March 14, 2009

I finally decided to bust the crust and get out there for my first real ride of the year. Still some snow and ice patches on the trails. Blasted straight north through the neighborhood to latch on to the Greenway. Plenty of ponds and not a few ice puddles that are difficult to negotiate. In particular the sidewalks at Brackett Field where I access the Greenway are consumed by enormous ice puddles. I follow the tracks of others into the soupy baseball field as a workaround. My plan is to take it easy – not a speed ride or a workout but pure exploration and taking a look around. I figure I'll do an easy old favorite, my downtown-uptown-midtown loop. Just easily sliding down the Light Rail Trail towards downtown. I notice that it is actually a little "cold" in my shorts and single pullover, and let's face it, I feel weak as usual on my first ride out. So I pull up lame at the end of the LRT and decide to go right, not left, and just jaunt over to the Stone Arch Bridge for a quick look and then head back home. A short outing is good enough.
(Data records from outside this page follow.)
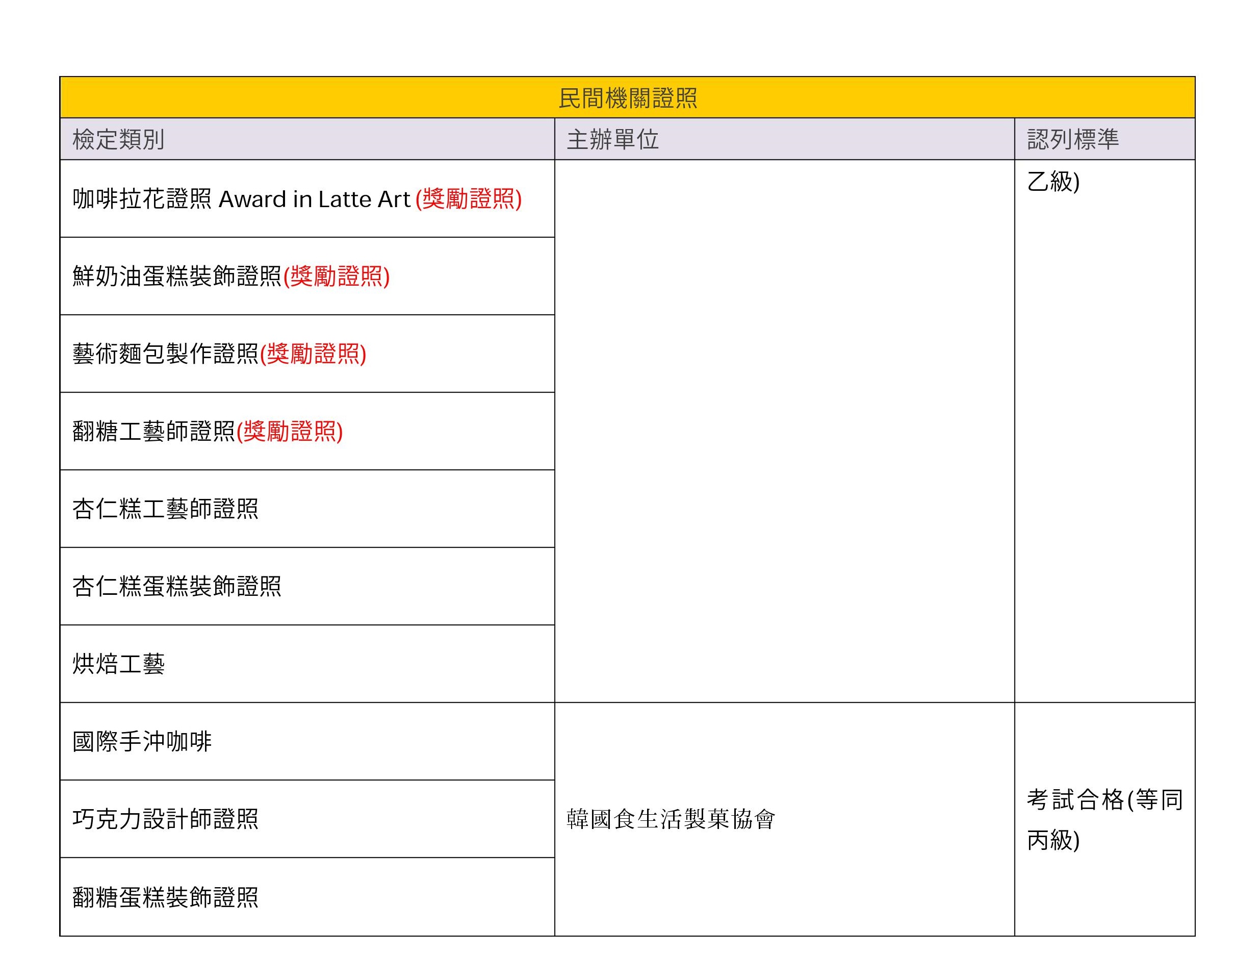Click the 杏仁糕蛋糕裝飾證照 cell
The image size is (1260, 980).
click(x=177, y=586)
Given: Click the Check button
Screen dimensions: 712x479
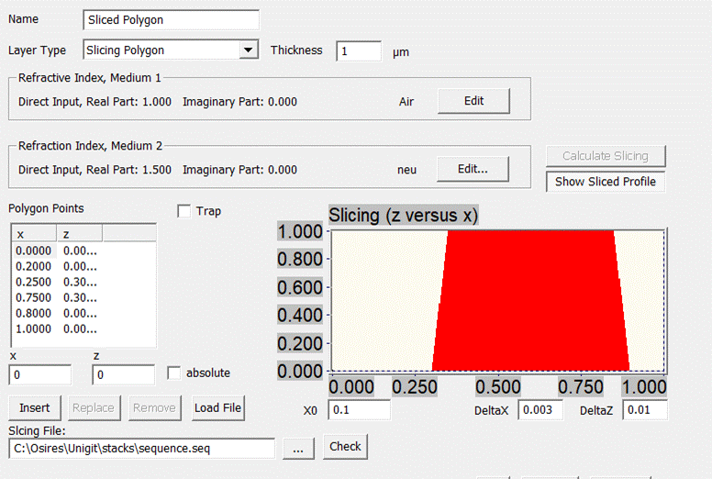Looking at the screenshot, I should coord(345,447).
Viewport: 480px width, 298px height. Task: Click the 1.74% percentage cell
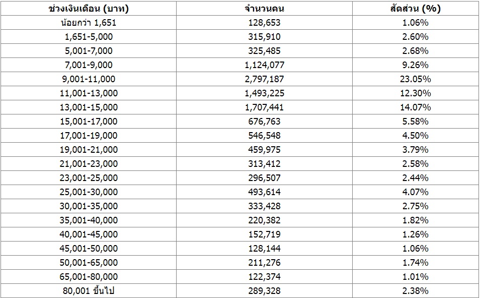[416, 263]
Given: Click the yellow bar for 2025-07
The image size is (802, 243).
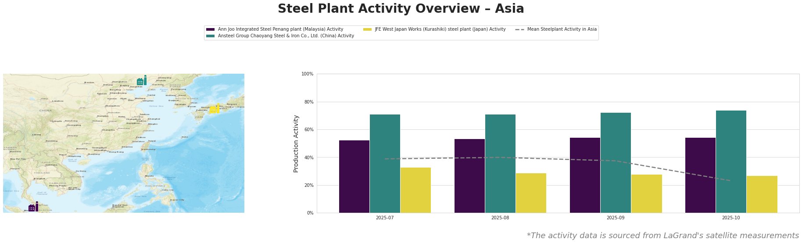Looking at the screenshot, I should (x=415, y=190).
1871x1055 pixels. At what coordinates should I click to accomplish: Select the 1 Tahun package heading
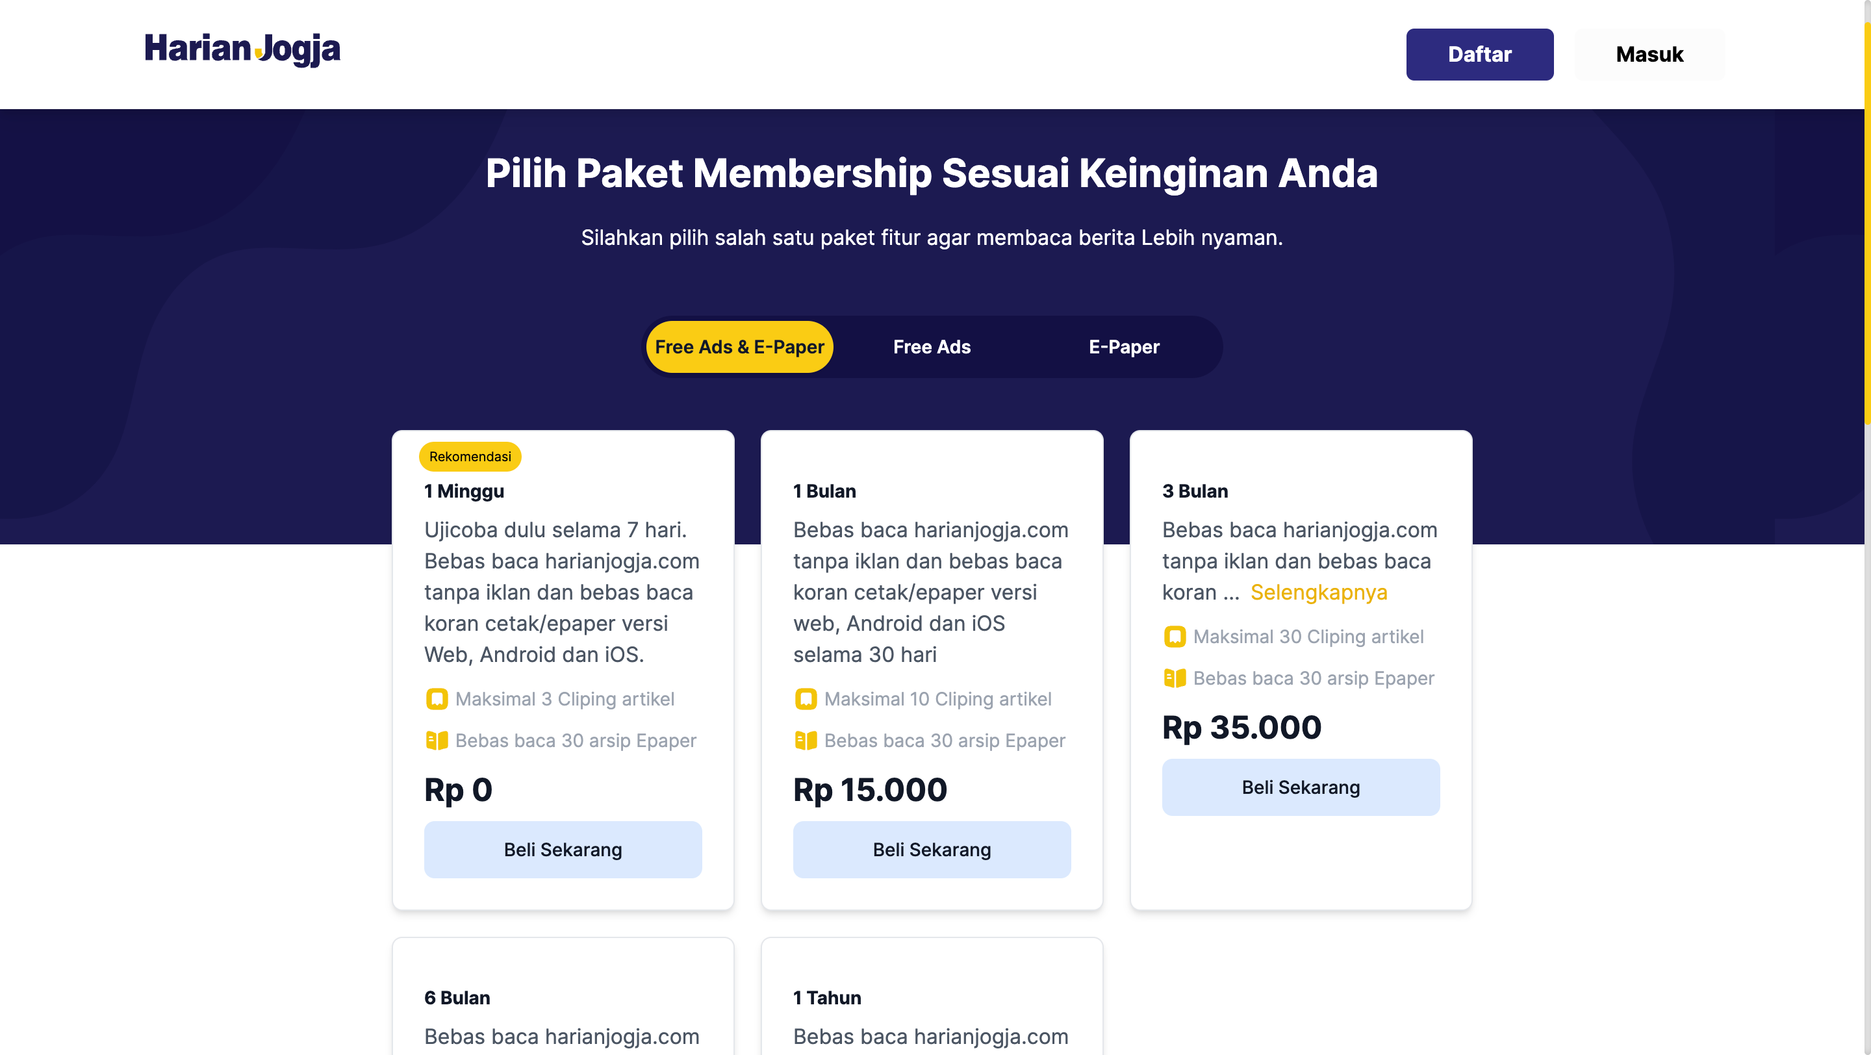tap(827, 998)
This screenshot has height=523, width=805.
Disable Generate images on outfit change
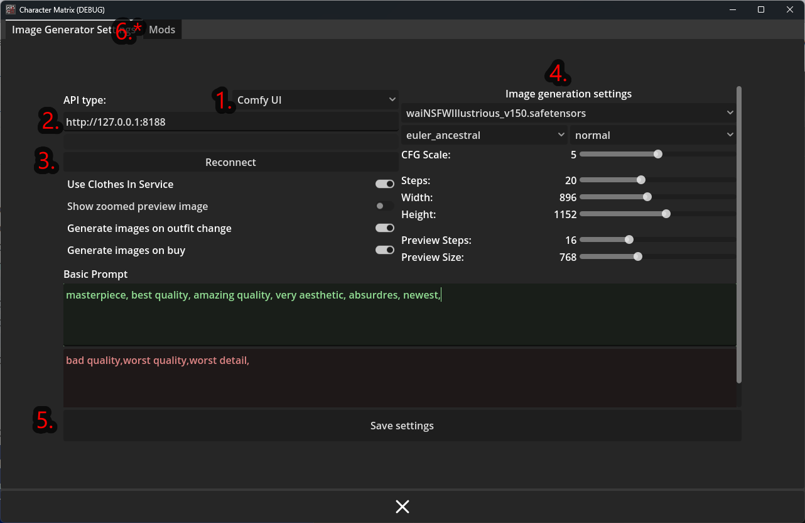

On the bridge I'm surprised that there are not more people, and those who are there are still fully clothed with coats on. I stop for a couple of pix, in particular a tree stranded in a shallow pool of water and ice shards that has an unbelievably powerful graphic quality. I'd drink in that image even longer if not for the stiff breeze coming up the river. Just as I pull the camera away I notice the dark shape of huge wings. Shadow? Goose? Bald Eagle.


For the next 10 minutes I study this big bird as he lands on the tree and patiently explores, heron-like, the shallow pools around it. No fish today, but I do seem him take a couple of drinks of good Mississippi River water.



Stunning encounter. It's turning into a crisp but great ride. I decide to slide on over and head up river a bit. Across the cobblestones on old Main Street and over the old bridge to Nicollet island. I get on the main road there and find my stride, loving the smooth pavement and powering past a bus (o.k., it was parked and idling). Not sure that I like the new athletic field and the newly cleared spot across the road (just piles of bricks there now, but I suspect they are preparing this to be a parking lot).


The area has been cleaned up quite a bit, and it's now much easier by bike to cross the railroad tracks and access the old trail to Boom Island. This is one of my favorites, as it is wooded, along water, and is not paved. Today, though, it is an active riverbed. The snow and ice melt from the hillside is coming down and forming a swift stream down the trail bed. I take the challenge, which is a pretty good one for an old guy like me, and bike down the center of the stream. Most of the trail is still coated with ice under the running water, and it's impossible to tell how much is slushy vs. slick. A good, exhilarating challenge on a skinny-tired cyclocross bike, and I make it to the end without a spill. Down below the stream falls off to the right and empties into the river backwater. Boom Island is cold and breezy ... still plenty of snow on the trails and some folks in the soggy grass are flying kites. Breezy and chilly, but I stop for a moment to take a look at the downtown skyline over the river.


Before long I decide to complete the loop and poke out and head back west across the Plymouth Avenue bridge. There's no doubt that I'll take the road, not the trail, back south – I'm done with ice puddles and that trail is notoriously bumpy and dominated by joggers (they do have their own designated path, but I decided long ago to give up on understanding runners, why they run on the bike trail, in the wrong lane, facing the wrong direction, etc.). The road provides false security, though – under what looks like a normal, small puddle is actually a deep pothole. The shock sends my front wheel sideways, and I swear that either the rim or my hand or both are broken. My bike is an impressive beast, though, and fares much better than my hand and wrist. They'll be OK, too, in time. What a great ride. I set sail back south, loving the day and the city – the only downside, as I slide back down river road, is being forced to observe once again how hideous the new Guthrie is.